Intended for healthcare professionals

Letters

Medical staff need to be aware of major incident planning

BMJ 2003; 326 doi: https://doi.org/10.1136/bmj.326.7392.762 (Published 05 April 2003) Cite this as: BMJ 2003;326:762
  1. Anusha G Edwards, research registrar (dr_ag_edwards{at}yahoo.com),
  2. Olly Donaldson, preregistration house officer, department of paediatrics,
  3. Ed Walsh, consultant anaesthetist,
  4. Alexia Karantana, surgical senior house officer
  1. Southmead Hospital, Bristol BS10 5NB
  2. Department of Orthopaedics, Frenchay Hospital, Bristol BS16 1JE

    EDITOR—Last month the BMA warned that too few people in the United Kingdom know how to respond to a terrorist attack.1 Its concerns about too few senior officials being aware of plans and recommendations to improve preparedness are sensible, but we believe that not enough medical staff are aware of their role in the event of a terrorist attack.

    We recently carried out a survey in the largest acute NHS trust of the south west of England to assess medical staff's knowledge about the local major incident plan. We sent questionnaires to the 107 doctors in North Bristol NHS Trust with a potential role in the mobile medical team if they were on duty during a major incident.

    Seventy seven doctors replied (72%). Sixty nine were aware of the existence of the local major incident plan, but only 26 had read part or all of it. Only 11 of the responding doctors were aware of their potential role in the mobile medical team.
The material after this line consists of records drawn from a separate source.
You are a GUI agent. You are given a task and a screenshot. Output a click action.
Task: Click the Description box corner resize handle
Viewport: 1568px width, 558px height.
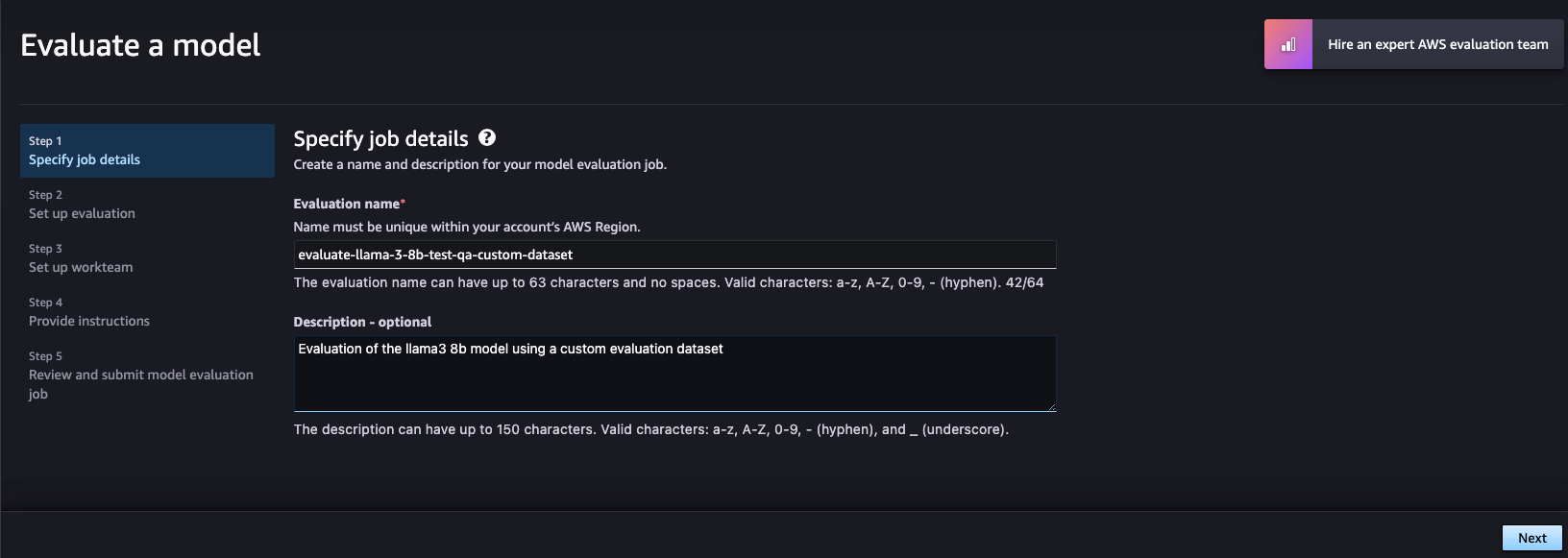tap(1051, 406)
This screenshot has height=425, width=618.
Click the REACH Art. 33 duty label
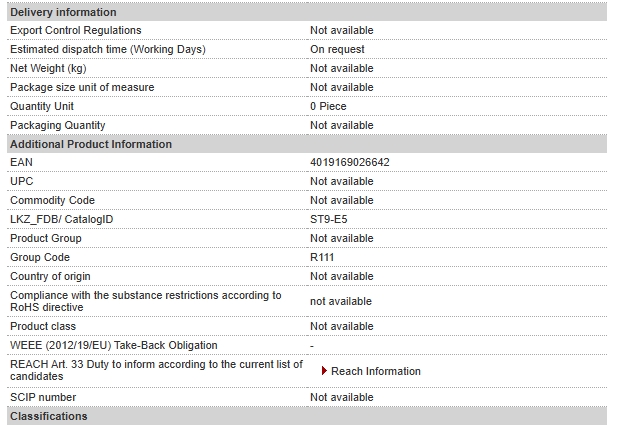point(156,370)
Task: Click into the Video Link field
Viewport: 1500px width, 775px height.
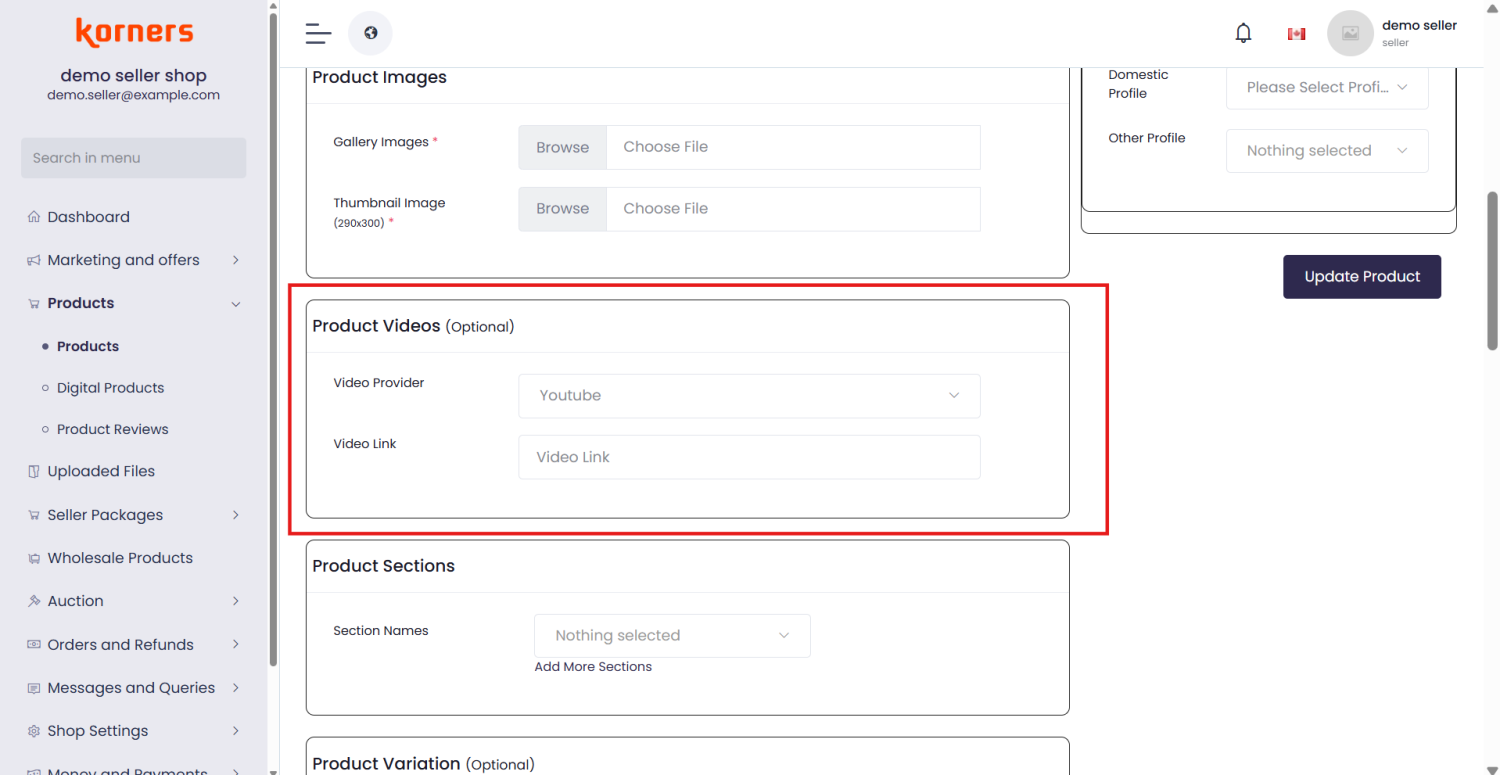Action: [748, 457]
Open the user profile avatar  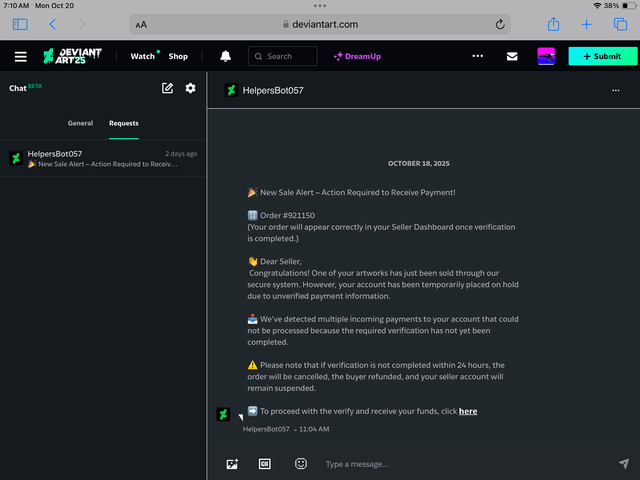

Of these 11 doctors, only three thought themselves adequately trained for this position, and all three had been trained as medical incident officers.

    Last year's National Audit Office report highlighted deficiencies in NHS plans to deal with major incidents in England.2 It recommended upgrading training arrangements. Five months later some doctors are still unaware of their roles in the event of a terrorist attack. As a trust we are currently considering several measures to improve on our results. We suspect, however, that our findings are not unique and encourage other acute trusts to look closely at their staff's knowledge and training and act accordingly.

    Footnotes

    • Competing interests None declared.